The many unknowns surrounding COVID-19, including when this may be over, is causing stress and anxiety that many are seeing seep into their dreams, prompting the hashtag #PandemicDreams.


To avoid nightmares, experts advise removing potential triggers, which can be difficult given today’s circumstances. But it’s also important to remember that nightmares are normal occurrences.

“Nightmares are normal nocturnal events that everyone has experienced during their life, especially during childhood,” Dr. Jeffrey Durmer, a leader in sleep health care and the chief medical officer of Nox Health, told Fox News. “One reason we think children may have many more parasomnias like nightmares and sleep terrors is that one of the primary functions of sleep in children is neurodevelopment.”

“The incorporation of learned facts and fears, like snakes, spiders and heights, into the memory of developing child is dependent on their daytime experiences and the natural cycles of sleep,” he explained. “Expressing these learned memories is a normal part of brain development and even during childhood it is clear that our experiences, like COVID-19, can induce sleep-related memory systems to activate. Nightmares are one of the potential results of this activity. This is also one of the principal features of PTSD, which underscores the natural function of sleep in the memory formation and learning process.”

The concern, Durmer said, is when the nightmares begin interfering with sleep on a consistent basis, which he considers to be two or more times per week. In these instances, Durmer said it is likely that the trigger or stimulus that’s causing the nightmares has not been discovered and therefore cannot be avoided.

“In terms of the recent COVID-19 pandemic, nightmares related to this should dissipate following the resolution of the pandemic,” Durmer said. “Continued nightmares or parasomnias may indicate a form of PTSD, which your medical or mental health professional should be able to help you with. Also with the anxiety of social distancing and stay-at-home orders, many people have increased their use of substances like alcohol, marijuana or other stress-relieving chemicals – this is another factor that could trigger both REM and non-REM sleep parasomnias, and should be considered when frequent nightmares or sleep terrors are noted.”

It's also important not to stress over the occasional nightmare, as everyone experiences disruptions in their sleep from time to time, Durmer said.

“A poor night sleep is something that your natural sleep cycles are designed to accommodate by increasing ‘sleep pressure’ in your nervous system resulting in enhanced deep non-REM sleep the following night,” he said.

It becomes a concern when the sleep disruption is occurring night after night, which can put you at risk for several health issues such as heart disease, arrhythmias, weight gain, diabetes, Alzheimer’s disease, depression, stroke and even cancer.

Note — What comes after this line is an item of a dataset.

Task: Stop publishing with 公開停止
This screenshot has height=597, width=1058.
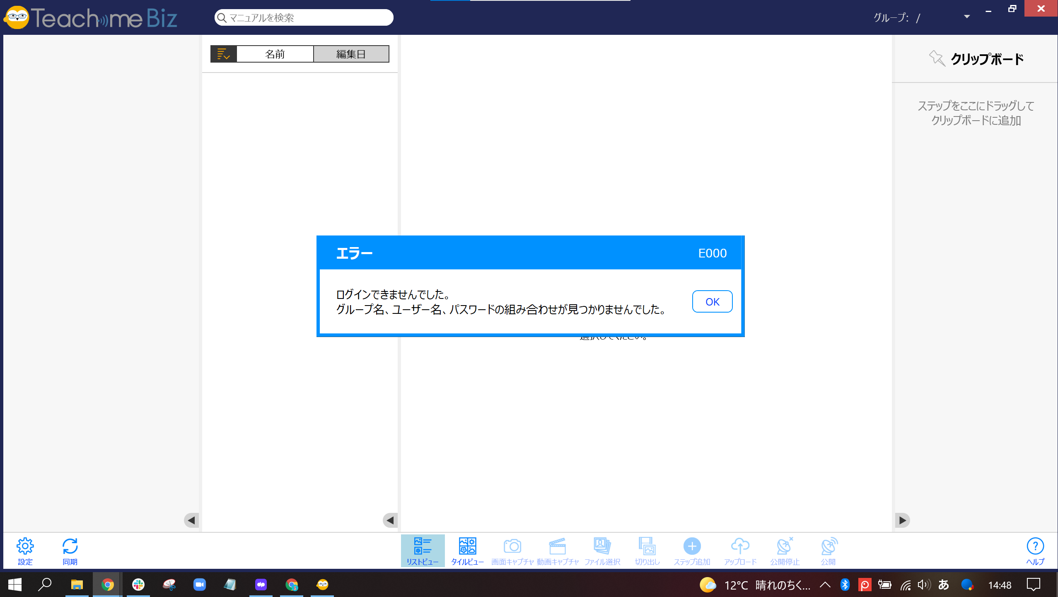Action: [785, 550]

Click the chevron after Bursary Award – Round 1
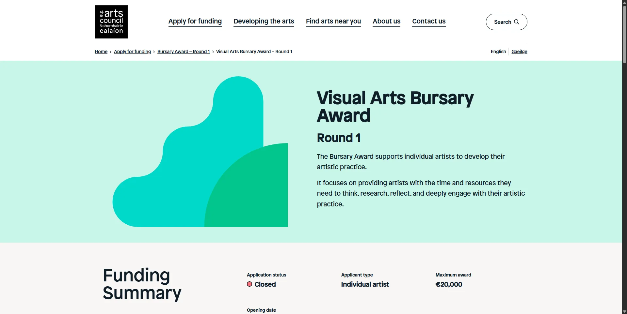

“When sleep disruptions occur night after night, your natural ability to ‘respond’ is diminished and your body and brain immediately suffer the loss of sleep in numerous ways,” he said. “Initially, your mood, memory and other higher cortical functions become impaired, but in addition we now know that sleep-dependent physiological processes like removing toxic metabolites from the brain, managing blood glucose, regulating appetite hormones, resetting insulin receptor sensitivity, controlling blood pressure and immune function begin to fail.”

Talking through your experiences, like sharing them on social media under a specific hashtag, can also help “defuse” the experience and up your chances of getting a restful night's sleep.

“Remember, our ‘new experiences’ activate our emotional and memory systems, which is natural and normal,” he said. “By reducing the emotional impact of new information on our thoughts, we improve the chances of parasomnias from occurring.”

Speaking with a health care physician can also help you find relief, especially one who specializes in sleep medicine. There can be other underlying factors at play, including obstructive sleep apnea, restless legs syndrome or even insomnia.

“Treating the underlying cause of parasomnia and not the symptoms of parasomnia is essential to resolving the situation,” Durmer said. “This is why ‘trying’ over the counter medications or even prescription medications before understanding the cause can be very detrimental. Many people who have recurring sleep-related problems like parasomnias benefit from cognitive behavioral therapy where the underlying fear-evoking issue is explored and new strategies developed to deal with the thoughts and/or behavioral response to [a] specific fear.”